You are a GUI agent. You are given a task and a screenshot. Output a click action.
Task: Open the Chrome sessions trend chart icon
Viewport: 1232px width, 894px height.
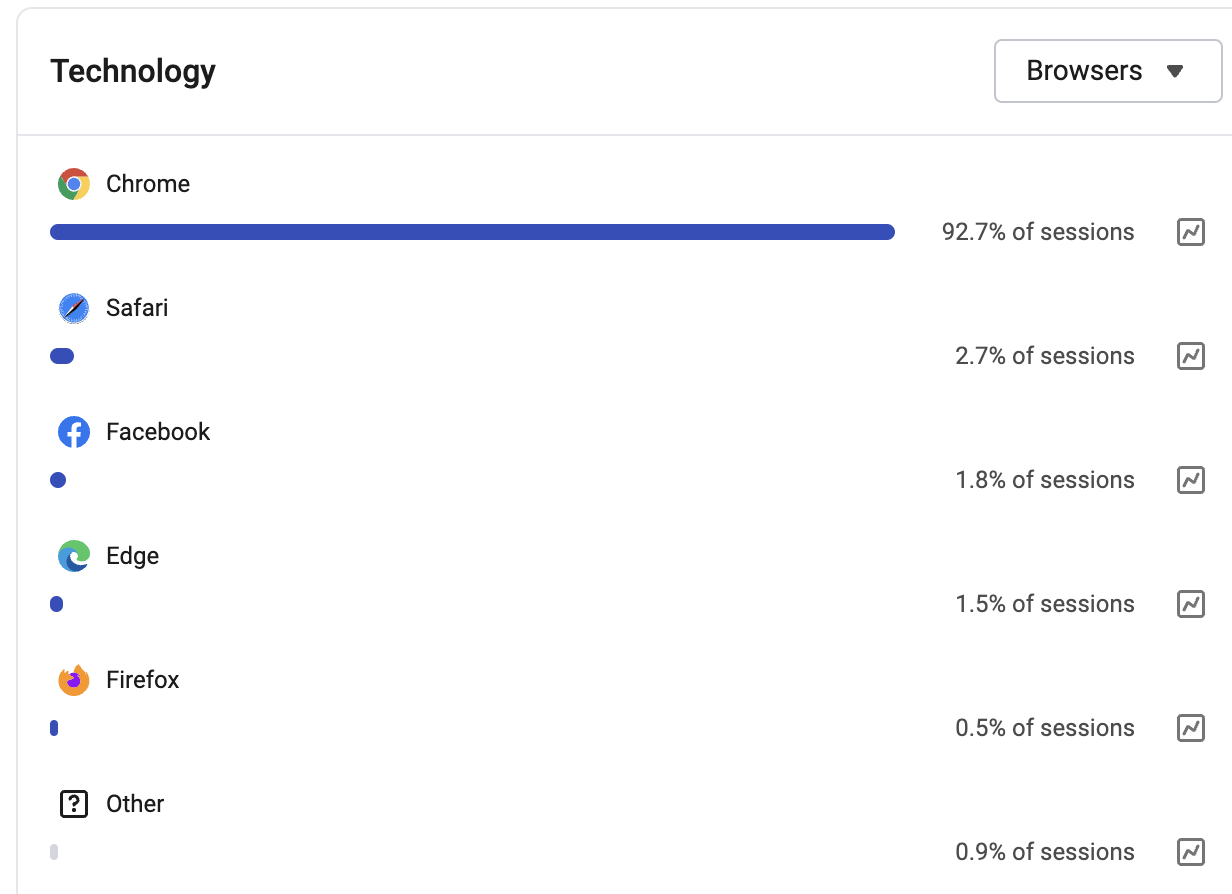click(1190, 232)
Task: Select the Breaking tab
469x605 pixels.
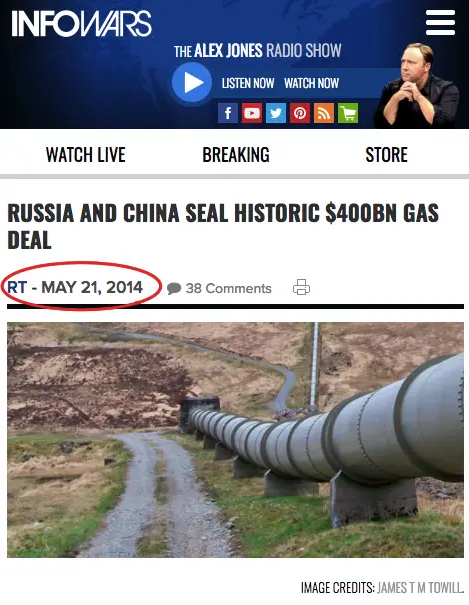Action: 236,155
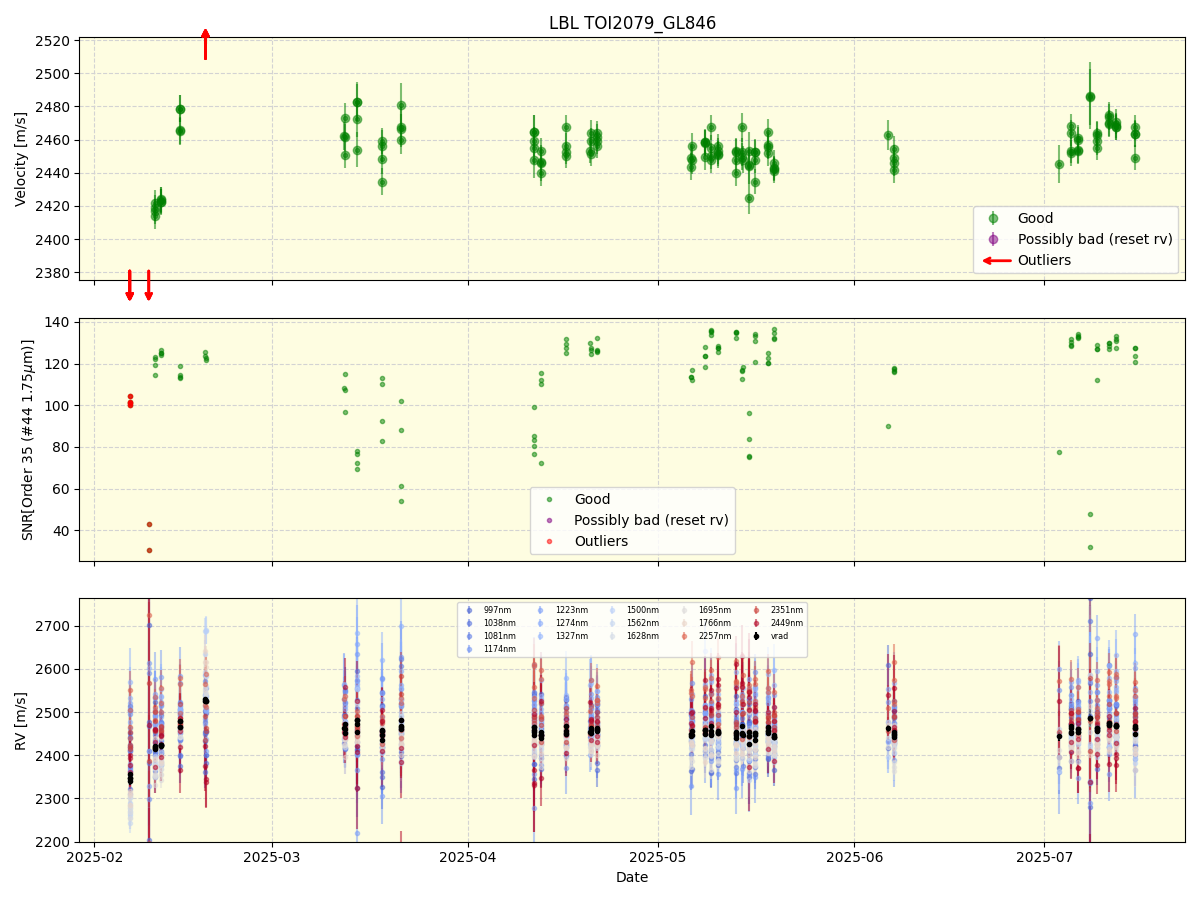This screenshot has width=1200, height=900.
Task: Select the lone SNR outlier near value 30
Action: (151, 549)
────────────────────
Beginning with the line that contains "Task: Open the" and ending with the final line of the listing, return each line exactly. Omit all pictures.

▸ **TASK ANSWER**
Task: Open the Chrome sessions trend chart icon
Viewport: 1232px width, 894px height.
click(1190, 232)
Task: Select the Breaking tab
469x605 pixels.
Action: 236,155
This screenshot has width=1200, height=900.
Task: Select the lone SNR outlier near value 30
Action: (151, 549)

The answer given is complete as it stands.